The art of hiring
A lot has been written about the science of hiring: finding candidates through referrals, having multiple interviewers, getting references from potential recruits’ bosses, etc. In fact, I would recommend you all sign up for the free tips from Smarttopgrading (www.smarttopgrading.com) and read Jack Welsh’s many articles on the topic.
However, there is another side to the equation an intangible “X Factor” that can change everything. It is that indeterminable “je ne sais quoi” that is making me more open minded. One of the candidates we recently interviewed was loved by everyone, came extremely highly recommended and presented extremely well, but I could not help feeling that he was too bureaucratic and therefore would not fit well in the organization and would slow us down. In light of all the positive reactions everyone had, I decided to give it a try. I have been very pleasantly surprised.
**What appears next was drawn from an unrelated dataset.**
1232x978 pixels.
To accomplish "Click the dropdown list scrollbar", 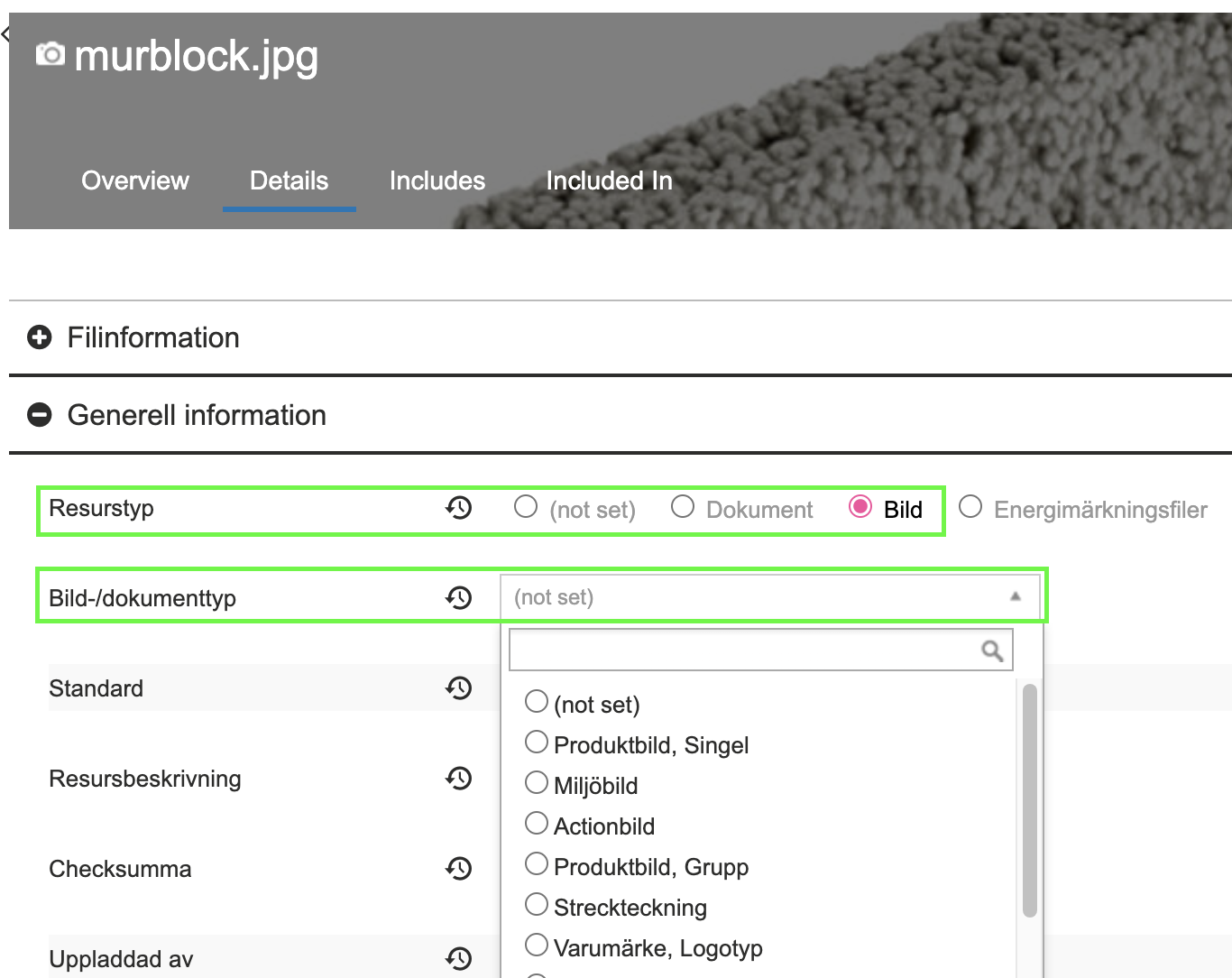I will pyautogui.click(x=1029, y=799).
He brought processes and organization without slowing us down.
More often, the opposite happens, a candidate meets all of the criteria and “feels” right but once in the company, it just does not work. There might a cultural difference or even just a personality conflict with someone else that cannot be resolved and brings the productivity of the entire team down. When that happens, you must move decisively in realizing it does not work and letting the person go.
In both cases, my conclusion is now the same: if the candidate seems great give it a shot. If it works great! If not, end it sooner rather than later.
In many ways, this is similar to my approach to entrepreneurship: 9 rigorous business selection criteria to choose the business. Once in the business try lots of things through trial and error and back it up with decisive action to take advantage of opportunities or correct mistakes (of which there will be many given the approach).